• 9 (yazıyla dokuz) aydır ankara trafiğinde motosiklet süren bir vatandaş olarak gözlemlerim şunu söylüyor: 4 çekerli koca koca jeepler. .... bunların üzerinize sürme hakkının kuvveti hiç bir araçta yok. dolmuşta bile yok, o derece yani... ha bir de bu araçların türkiye'de satılanlarına üretici firmalar boş yere sinyal takıp zarar ediyorlar. takmasalar bayağı kâra geçerler. bir de bunları sürenlerin şerit takip etmek gibi bir zorunlulukları yok. apartman gibi araba kullandıklarından olacak sanırım, şeritler bu araçları süren arkadaşlara görünmez oluyor.

    jeeplerden sonra gelen güruh ise doblo vb. panelvan araçlar. bunlar da yukarıda saydığım haklara sahipler ama şerit takip etmede bazı zorunlulukları var.

    bunlardan sonra en çok hak edenden en az hak edene göre şöyle sıralanırlarbeyaz yakalıya verilen şirket aracı > taksi >dolmuş = halk otobüsü > hafriyat kamyonları > kamuya ait makam otosu> özel otomobil> resmi belediye otobüsü
  • aslında entry giren arkadaş çok doğru söylüyor. bir belediye başkanı, vali, hakim, savcı herhangi biri size vursa, çarpsa, başına bir iş gelir mi? mahkemeye gitseniz bir sonuç alabilir misiniz?

    bu soruların hepsinin yanıtının "hayır" olduğunu hepimiz biliyoruz. bu ülkede "güçlülerin adaleti" var.

    güçsüzseniz mümkünse adalete işiniz düşmesin.
  • burası türkiye. mevki, makam ve para işin içine girdiğinde adalet madalet ortadan kalkıyor. neyin adaletinden söz ediyorsunuz?
    (bkz: hukuk değil guguk)
  • akli dengesi bozuklar tarafından kontrol edilen araçlardır.

    geçen gün il milli eğitim müdürüne ceza kesen polisin yaptığını hatırlatırım. bunun neden peşine düşmeyesin ki? hukukçusun. güvenlikler şahidin. güvenlik görevlileri olduğuna göre kamera da vardır. toplum için birşeyleri düzelteceğine inanıyorsan peşini bırakma.
  • traktörlerdir.çarpsan kendisi zarar görmez her tarafı çelik kaplamadır.
  • bu ülkenin vatandaşının çok çok büyük bölümü yasaların uygulanmasına karşıdır.

    devlet trafikte ceza kestiğinde, bunu hırsızlık falan olarak algılıyor. ekşinin çok büyük bir bölümüde aynı oranda böyledir.

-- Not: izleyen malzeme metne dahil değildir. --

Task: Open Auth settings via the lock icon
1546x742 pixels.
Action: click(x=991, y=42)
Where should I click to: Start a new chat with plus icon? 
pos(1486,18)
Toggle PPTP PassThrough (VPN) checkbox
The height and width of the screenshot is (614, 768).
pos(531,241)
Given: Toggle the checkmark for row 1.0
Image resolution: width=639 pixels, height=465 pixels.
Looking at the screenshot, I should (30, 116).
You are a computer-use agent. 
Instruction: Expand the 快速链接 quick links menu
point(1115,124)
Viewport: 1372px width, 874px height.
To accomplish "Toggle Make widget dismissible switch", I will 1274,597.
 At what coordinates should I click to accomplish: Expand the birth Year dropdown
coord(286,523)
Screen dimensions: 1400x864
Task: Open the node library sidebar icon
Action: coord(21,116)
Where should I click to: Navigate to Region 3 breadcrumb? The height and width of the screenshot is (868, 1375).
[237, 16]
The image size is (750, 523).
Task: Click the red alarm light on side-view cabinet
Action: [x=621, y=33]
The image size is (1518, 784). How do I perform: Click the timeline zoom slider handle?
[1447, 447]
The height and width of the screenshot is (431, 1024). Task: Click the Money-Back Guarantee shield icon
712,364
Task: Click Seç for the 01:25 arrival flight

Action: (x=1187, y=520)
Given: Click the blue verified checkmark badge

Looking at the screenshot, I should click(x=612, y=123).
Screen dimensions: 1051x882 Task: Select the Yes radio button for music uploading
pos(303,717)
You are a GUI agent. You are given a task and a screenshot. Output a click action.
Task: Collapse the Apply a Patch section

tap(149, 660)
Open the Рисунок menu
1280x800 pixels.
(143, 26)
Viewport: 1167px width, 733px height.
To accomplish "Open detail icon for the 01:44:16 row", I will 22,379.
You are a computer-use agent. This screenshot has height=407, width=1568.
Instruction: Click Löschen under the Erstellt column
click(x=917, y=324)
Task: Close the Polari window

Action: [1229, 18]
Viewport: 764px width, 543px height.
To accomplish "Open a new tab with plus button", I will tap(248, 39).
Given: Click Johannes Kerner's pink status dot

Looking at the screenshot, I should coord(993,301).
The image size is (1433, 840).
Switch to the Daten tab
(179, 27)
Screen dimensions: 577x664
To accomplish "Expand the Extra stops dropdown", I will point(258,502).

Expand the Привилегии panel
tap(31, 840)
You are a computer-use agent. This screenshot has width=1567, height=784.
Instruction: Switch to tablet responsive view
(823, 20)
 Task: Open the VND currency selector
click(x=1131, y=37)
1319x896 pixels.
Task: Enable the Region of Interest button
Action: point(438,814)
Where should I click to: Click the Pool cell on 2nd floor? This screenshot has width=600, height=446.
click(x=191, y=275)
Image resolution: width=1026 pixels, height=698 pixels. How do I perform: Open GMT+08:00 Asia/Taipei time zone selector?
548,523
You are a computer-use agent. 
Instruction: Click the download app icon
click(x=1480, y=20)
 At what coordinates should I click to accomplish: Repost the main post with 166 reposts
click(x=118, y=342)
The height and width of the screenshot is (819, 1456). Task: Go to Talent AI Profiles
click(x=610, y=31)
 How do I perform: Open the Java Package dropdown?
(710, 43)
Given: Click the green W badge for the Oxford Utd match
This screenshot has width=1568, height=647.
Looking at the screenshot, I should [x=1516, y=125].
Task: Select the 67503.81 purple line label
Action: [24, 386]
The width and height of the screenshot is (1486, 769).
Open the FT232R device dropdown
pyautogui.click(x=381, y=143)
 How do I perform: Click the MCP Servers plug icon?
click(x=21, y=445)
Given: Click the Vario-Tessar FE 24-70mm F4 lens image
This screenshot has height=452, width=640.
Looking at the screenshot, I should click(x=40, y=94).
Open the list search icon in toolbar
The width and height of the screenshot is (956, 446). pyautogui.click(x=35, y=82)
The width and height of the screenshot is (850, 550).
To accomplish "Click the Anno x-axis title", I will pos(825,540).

    dolayısı ile, millet böyleyken geri kalanından çok birşey beklememek gerekir.
  • hocam eğer mahkeme ile bir işiniz yoksa kavgayı daha da büyütün. küfür-hakaret-aşağılama olmadan sert salvolar savurun. hakim-savcı grubunun en korktuğu şey sicillerinin kirlenmesi. en eski kural “çoktan çok gider.” ilk saldırıyı da kendi yaptığı için de siz hata yapmadıkça bir süre sonra geri adım atacak. isteyen geçmişime baksın. kaç yer gezmişim. 4-5 savcı-hakim harcamışlığım var
  • ankara icin ilk sira dolmuslar 2. sirada ozelliksiz passatlar (markayi haric tutarak soyluyorum ankara trafigini bilen anlar) 3. olarak kus serisi araclar. protokol araclari ve konvoylari ciddi ciddi bunlarin yaninda melek kaliyor , en azindan onunden cekilmeniz icin elerlinden geleni yapiyorlar.
  • türkiyede herkes eşittir ancak bazıları eşitler içinde eşit, bazılar eşitler içinde elit, bazısı da eşitler içinde birincidir.

    kısacası kurallar eşitlere göre esnetilebilir, çok da hal aramayın, esnek olun.
  • teorik olarak;
    herkesin herkesin üstüne araç sürme hakkı vardır,
    çünkü suç ve ceza tanımlanmış ve kitaplara yazılmıştır.
    cezası tanımlanmış suç-lar her vatandaşa haktır.

    gelelim retoriğine;
    suç kişisel, ceza ise toplumsaldır,
    ceza caydırıcıdır bik bik bik'tir.

    not:
    hakim'in savcı'nın saygın olduğu yerde fark eder,
    ama bir süredir o yerde değiliz.